We are seeking to hire an experienced Cloud Operations Engineer to join team to provide on-site services for a client in Singapore.In this role, you will be responsible for the day-to-day operations, reliability, and performance of our private cloud environments and hybrid cloud systems. You will work hands-on with physical and virtualized infrastructure, ensuring high availability, security, and scalability across all platforms.
Key Responsibilities
- Design, deploy, and manage private cloud infrastructure using platforms such as OpenStack, VMware vSphere/vCloud, or Nutanix.
- Monitor cloud environments using tools such as Prometheus, Grafana, or Zabbix, ensuring uptime and performance SLAs are met.
- Perform capacity planning, resource provisioning, and lifecycle management of private cloud environments.
- Automate operational tasks using scripting (Python, Bash, PowerShell) and infrastructure-as-code tools (Terraform, Ansible).
- Manage virtualization platforms, storage systems (SAN/NAS), and networking components (VLANs, SDN, load balancers).
- Implement and maintain security controls including identity management, network segmentation, patch management, and compliance audits.
- Collaborate with DevOps and application teams to define and enforce cloud governance standards and best practices.
- Respond to and resolve incidents affecting cloud infrastructure conduct root cause analysis and implement preventive measures.

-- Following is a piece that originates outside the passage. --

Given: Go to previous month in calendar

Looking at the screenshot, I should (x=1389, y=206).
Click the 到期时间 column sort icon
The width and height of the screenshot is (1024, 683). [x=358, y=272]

- Maintain comprehensive documentation of architecture, configurations, runbooks, and change management records.
- Evaluate and integrate new cloud technologies aligned with business and operational requirements.
Required Qualifications
- Bachelor's degree in Computer Science, Information Technology, or a related field, or equivalent work experience.
- 3+ years of experience in cloud operations, systems engineering, or infrastructure administration.
- Hands-on experience managing private cloud platforms (OpenStack, VMware vSphere, Nutanix, or similar).
- Solid understanding of virtualization technologies (KVM, VMware ESXi, Hyper-V).
- Experience with networking fundamentals: TCP/IP, DNS, DHCP, VLANs, firewalls, VPNs, and load balancing.
- Proficiency in at least one scripting or automation language (Python, Bash, PowerShell, Ansible, Terraform).
- Strong troubleshooting and diagnostic skills across OS, network, and application layers.
- Familiarity with ITIL principles, change management, and incident management processes.